C. Defendants' Motion to Strike Plaintiffs' Statement of Additional Facts
Defendants also move this Court to strike portions of Plaintiffs' Statement of Additional Facts for failing to conform to the requirements of Rule 56.1(b)(3)(C). This portion of Rule 56.1(b) allows Plaintiffs to assert "any additional facts that require the denial of summary judgment." N.D. Ill. L.R. 56.1(b)(3)(C). Any such facts must "includ[e] references to the affidavits, parts of the record, and other supporting materials relied on." Id.

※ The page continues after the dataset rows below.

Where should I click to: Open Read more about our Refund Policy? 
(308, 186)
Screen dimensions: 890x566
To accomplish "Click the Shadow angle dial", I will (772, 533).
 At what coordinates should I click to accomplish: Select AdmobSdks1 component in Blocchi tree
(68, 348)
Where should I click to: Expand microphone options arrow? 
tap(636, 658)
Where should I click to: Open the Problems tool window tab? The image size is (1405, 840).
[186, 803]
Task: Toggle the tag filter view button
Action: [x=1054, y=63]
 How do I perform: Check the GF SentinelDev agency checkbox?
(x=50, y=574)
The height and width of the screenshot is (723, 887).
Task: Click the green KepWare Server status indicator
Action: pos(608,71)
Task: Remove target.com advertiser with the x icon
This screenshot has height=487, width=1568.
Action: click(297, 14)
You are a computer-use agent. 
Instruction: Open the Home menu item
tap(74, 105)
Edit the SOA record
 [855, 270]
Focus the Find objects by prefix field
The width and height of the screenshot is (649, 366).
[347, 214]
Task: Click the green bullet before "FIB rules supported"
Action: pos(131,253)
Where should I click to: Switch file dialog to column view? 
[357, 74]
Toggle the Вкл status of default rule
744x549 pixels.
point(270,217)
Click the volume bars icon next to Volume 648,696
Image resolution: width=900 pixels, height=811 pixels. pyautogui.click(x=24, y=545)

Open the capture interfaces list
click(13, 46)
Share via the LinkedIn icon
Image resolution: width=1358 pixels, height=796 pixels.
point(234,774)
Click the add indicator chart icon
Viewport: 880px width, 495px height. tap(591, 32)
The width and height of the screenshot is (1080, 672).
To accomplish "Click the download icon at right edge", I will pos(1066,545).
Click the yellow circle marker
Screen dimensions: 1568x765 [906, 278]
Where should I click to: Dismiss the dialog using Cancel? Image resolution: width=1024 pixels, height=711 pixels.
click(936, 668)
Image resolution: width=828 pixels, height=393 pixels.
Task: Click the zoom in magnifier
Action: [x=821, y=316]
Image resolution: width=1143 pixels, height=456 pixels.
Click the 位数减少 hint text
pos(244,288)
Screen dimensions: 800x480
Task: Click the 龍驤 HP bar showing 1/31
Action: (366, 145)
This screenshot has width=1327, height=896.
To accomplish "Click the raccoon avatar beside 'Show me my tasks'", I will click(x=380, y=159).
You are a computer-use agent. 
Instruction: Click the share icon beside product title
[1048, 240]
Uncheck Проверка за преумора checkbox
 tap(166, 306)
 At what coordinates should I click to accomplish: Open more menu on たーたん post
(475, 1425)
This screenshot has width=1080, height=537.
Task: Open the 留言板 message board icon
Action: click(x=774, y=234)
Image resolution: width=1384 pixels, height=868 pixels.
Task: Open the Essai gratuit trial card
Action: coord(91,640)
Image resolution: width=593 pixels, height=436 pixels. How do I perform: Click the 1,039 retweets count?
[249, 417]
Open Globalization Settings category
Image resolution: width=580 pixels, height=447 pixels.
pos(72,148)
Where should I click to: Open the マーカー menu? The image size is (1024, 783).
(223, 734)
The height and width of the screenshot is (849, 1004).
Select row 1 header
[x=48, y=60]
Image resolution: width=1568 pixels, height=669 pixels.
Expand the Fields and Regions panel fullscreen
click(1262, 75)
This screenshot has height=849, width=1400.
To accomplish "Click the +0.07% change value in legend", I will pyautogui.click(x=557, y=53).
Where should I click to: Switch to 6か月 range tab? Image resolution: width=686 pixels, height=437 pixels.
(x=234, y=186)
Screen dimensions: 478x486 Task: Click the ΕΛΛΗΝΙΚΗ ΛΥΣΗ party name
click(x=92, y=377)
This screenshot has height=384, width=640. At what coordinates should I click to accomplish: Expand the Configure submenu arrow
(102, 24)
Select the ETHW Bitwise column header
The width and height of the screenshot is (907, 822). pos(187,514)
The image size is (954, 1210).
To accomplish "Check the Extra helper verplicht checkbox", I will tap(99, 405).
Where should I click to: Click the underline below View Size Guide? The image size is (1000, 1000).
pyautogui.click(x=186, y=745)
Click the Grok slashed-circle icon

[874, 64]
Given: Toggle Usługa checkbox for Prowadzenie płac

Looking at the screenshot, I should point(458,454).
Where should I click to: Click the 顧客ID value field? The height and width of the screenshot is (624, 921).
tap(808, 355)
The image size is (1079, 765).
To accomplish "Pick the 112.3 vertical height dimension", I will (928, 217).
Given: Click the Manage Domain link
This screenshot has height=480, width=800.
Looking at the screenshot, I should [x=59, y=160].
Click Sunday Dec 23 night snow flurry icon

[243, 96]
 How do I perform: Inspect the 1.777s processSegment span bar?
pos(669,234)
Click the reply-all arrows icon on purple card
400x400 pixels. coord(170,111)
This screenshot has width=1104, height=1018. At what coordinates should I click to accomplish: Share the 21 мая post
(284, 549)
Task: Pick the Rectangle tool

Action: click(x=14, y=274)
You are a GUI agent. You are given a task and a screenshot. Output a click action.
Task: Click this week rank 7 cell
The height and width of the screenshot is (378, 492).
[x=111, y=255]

Defendants correctly assert that paragraphs 56-63 and 66 of Plaintiffs' Statement of Additional Facts either fail to cite to any evidence in support of the facts alleged, or cite to portions of the record which do not support or directly conflict with those facts. See PSAF ¶¶ 56-57, 59, 62-63, 66 (no citations provided); ¶¶ 58-61 (not supported by the record). In paragraphs 58 and 59, for example, Plaintiffs' assertion that another member of the public, Dr. Roberts, spoke for over three minutes while Mr. Daniel "was forced to attempt to confine his comments to a mere two minutes" is not supported by the record cited, which shows that Mr. Daniel spoke for longer than Dr. Roberts. See PSAF ¶¶ 58-59; DR ¶¶ 58-59; Def. Ex. 5, pp. 34-38; Def. Ex. 5, pp. 54-61; PR ¶ 19 ("Daniel spoke for longer than three minutes"). In paragraph 61, Plaintiffs allege that "[Defendant] O'Connor implied that Daniel would be removed from the meeting." PSAF ¶ 61. The portion of the record cited shows that Defendant O'Connor made no such implication, but rather discussed removal as an option that would not be employed. See Def. Ex. 5, 61:10-62:2 ("we can ask to remove them from the room but we are not going to do that").
Several of these paragraphs also contain argumentative statements rather than discrete factual contentions. PSAF ¶ 62 ("The transcript speaks for itself in that it is obvious that the time limit imposed upon Daniel made it impossible . . ."); ¶ 63 ("Daniel obviously intended to speak in a fashion adverse to the proposal"). As this Court explained in Kasak, Plaintiffs' Statement of Additional Facts "must contain only factual allegations, supported by specific references to exact pieces of the record that support the factual contention contained in the paragraph." 563 F. Supp. 2d at 867. Thus, the Court grants Defendants' motion to strike paragraphs 56-63 and 66. Due to the lack of support in the record, the additional facts asserted by Plaintiffs in the above paragraphs would not change the Court's ruling on Defendants' motion for summary judgment.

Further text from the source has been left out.